Consumer group wants audit into credit card profits - Montreal Gazette
The federal government's financial regulator should audit the credit-card operations of Canada's banks to figure out whether their profit margins are tantamount to gouging, a leading consumer group testified Thursday at a parliamentary probe into the credit and debit markets.
A day after the Canadian Bankers Association declined to answer a pointed question from senators about how much banks make for every dollar invested in the credit-card business, the country's bank accountability coalition said it's time the Financial Consumer Agency of Canada or the auditor general is allowed to go in and get the answers.
"The solution is to empower the FCAC or auditor general to do an audit of actual costs and revenues and actual profit margins," said Duff Conacher, chairman of the Canadian Community Reinvestment Coalition. "Simply having a public report would cause fees and rates to come down the next day because I think there's ample evidence of gouging going on."

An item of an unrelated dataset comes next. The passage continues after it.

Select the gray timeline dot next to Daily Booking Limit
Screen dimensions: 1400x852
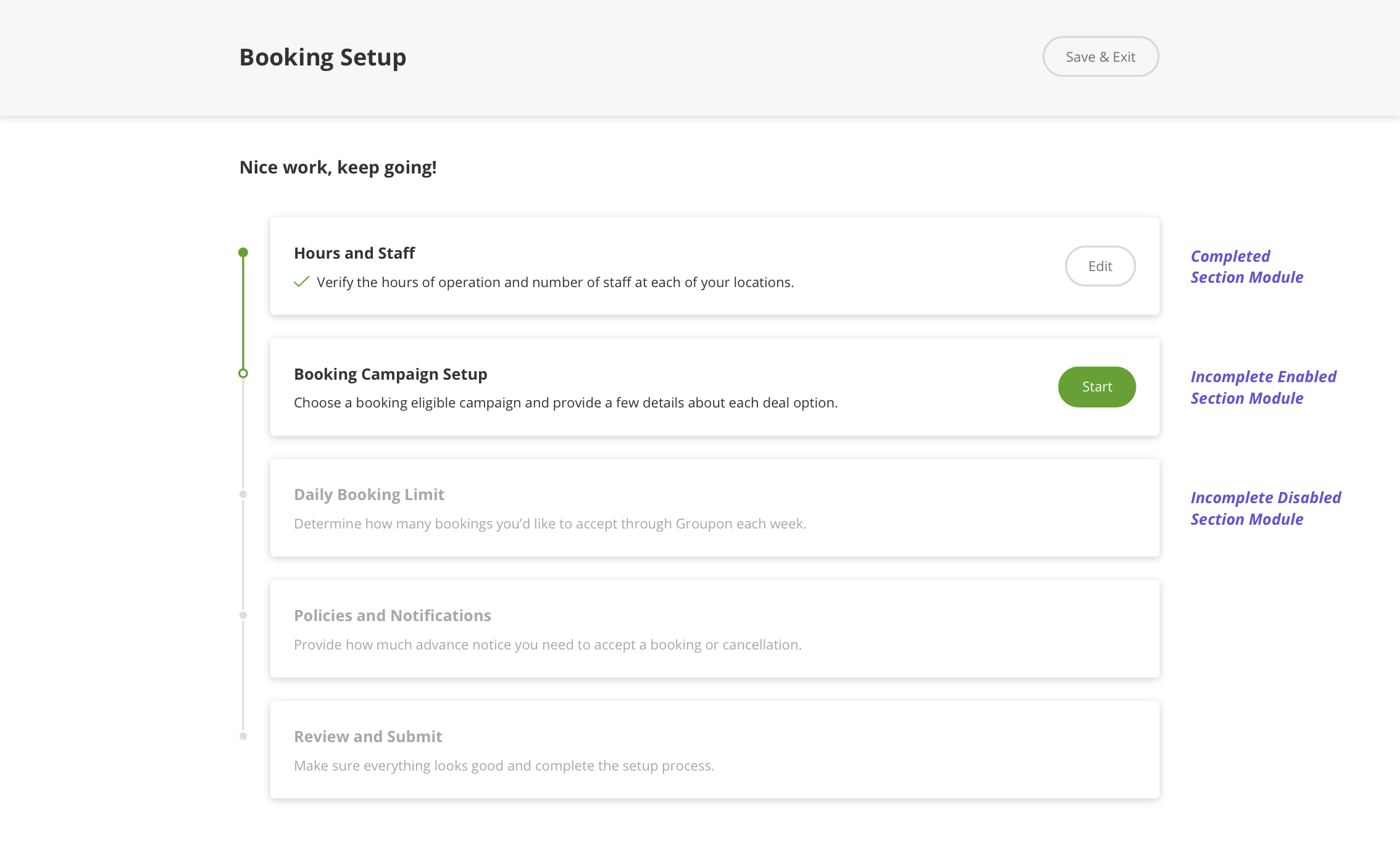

He cited unilateral increases of interest rates and extra fees charged on purchases made outside Canada as examples.
"Based on what? Who knows. That's why we need an audit. . . . The banks have all the figures and they can claim anything they want," said Conacher.
The FCAC, established by the government in 2001, enforces consumer-protection laws and monitors codes of conduct at banks and federally incorporated trust, loan and insurance companies.